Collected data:
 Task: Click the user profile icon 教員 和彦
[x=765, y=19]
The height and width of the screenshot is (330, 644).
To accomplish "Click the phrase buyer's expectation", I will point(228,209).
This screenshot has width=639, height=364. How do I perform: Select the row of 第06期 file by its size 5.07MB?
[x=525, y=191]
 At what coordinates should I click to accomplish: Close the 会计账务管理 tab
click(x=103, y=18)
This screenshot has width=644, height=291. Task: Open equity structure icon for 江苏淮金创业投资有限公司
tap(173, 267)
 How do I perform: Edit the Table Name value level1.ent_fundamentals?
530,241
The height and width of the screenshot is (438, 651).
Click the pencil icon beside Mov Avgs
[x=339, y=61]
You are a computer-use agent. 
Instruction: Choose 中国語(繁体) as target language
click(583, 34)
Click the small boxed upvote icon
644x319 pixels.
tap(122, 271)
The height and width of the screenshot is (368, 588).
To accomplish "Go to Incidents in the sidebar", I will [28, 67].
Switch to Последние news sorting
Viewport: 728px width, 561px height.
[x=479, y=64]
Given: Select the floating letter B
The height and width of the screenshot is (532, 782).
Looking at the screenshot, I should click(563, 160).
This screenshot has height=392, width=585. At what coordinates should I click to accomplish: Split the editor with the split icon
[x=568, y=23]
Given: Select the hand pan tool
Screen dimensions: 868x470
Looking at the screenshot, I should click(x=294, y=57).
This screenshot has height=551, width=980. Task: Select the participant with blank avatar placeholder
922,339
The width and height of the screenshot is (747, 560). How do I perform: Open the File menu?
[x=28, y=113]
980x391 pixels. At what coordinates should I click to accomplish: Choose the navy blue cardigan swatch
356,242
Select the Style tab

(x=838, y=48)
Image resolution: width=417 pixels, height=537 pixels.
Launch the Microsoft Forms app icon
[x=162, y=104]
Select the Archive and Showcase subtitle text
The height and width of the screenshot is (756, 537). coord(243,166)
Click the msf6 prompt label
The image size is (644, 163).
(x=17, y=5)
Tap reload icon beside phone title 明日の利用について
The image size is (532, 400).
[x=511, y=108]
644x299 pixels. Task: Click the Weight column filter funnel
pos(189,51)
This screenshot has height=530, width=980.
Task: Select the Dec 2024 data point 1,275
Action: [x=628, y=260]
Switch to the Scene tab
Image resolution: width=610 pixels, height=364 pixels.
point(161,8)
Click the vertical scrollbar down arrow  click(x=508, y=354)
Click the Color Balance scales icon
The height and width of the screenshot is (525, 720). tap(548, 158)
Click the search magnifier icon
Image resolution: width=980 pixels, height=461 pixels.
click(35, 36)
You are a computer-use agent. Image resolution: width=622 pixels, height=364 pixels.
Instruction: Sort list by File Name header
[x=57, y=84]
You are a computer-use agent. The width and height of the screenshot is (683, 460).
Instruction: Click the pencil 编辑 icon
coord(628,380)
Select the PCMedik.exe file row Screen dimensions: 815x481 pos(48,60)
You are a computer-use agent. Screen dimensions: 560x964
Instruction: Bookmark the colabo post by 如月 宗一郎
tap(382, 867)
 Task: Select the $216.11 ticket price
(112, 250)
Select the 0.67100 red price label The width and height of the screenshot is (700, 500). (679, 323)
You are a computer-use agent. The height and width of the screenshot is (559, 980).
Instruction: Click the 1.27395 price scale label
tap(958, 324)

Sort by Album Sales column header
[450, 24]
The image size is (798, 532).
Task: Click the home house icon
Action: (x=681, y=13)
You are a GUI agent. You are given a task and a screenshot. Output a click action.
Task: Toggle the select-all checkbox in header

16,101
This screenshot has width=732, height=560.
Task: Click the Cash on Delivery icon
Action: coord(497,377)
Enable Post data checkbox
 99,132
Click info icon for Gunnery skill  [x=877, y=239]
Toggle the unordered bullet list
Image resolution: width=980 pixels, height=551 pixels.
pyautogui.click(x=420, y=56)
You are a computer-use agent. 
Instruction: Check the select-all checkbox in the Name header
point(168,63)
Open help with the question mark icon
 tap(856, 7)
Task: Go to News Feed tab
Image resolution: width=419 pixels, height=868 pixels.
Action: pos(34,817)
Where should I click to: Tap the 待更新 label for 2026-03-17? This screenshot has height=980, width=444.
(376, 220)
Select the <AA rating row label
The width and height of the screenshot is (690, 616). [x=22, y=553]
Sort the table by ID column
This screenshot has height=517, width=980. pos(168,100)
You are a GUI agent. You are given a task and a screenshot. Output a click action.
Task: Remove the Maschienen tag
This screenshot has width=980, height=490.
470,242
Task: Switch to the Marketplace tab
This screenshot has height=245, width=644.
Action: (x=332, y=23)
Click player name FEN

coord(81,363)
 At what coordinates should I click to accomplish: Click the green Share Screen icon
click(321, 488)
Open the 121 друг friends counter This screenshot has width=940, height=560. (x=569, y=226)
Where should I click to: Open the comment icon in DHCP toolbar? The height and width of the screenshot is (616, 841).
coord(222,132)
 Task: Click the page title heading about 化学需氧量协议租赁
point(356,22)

HOW TO COMPLETE THIS TASK: Within the entries above, find the string "computer" and return each line that holds it.

SOLUTION TO THE EXERCISE:
You are a computer-use agent. 
You are a computer-use agent. Image resolution: width=622 pixels, height=364 pixels.
You are a computer-use agent. The width and height of the screenshot is (683, 460).
You are a computer-use agent. Screen dimensions: 560x964
You are a computer-use agent. The height and width of the screenshot is (559, 980).
You are a computer-use agent. 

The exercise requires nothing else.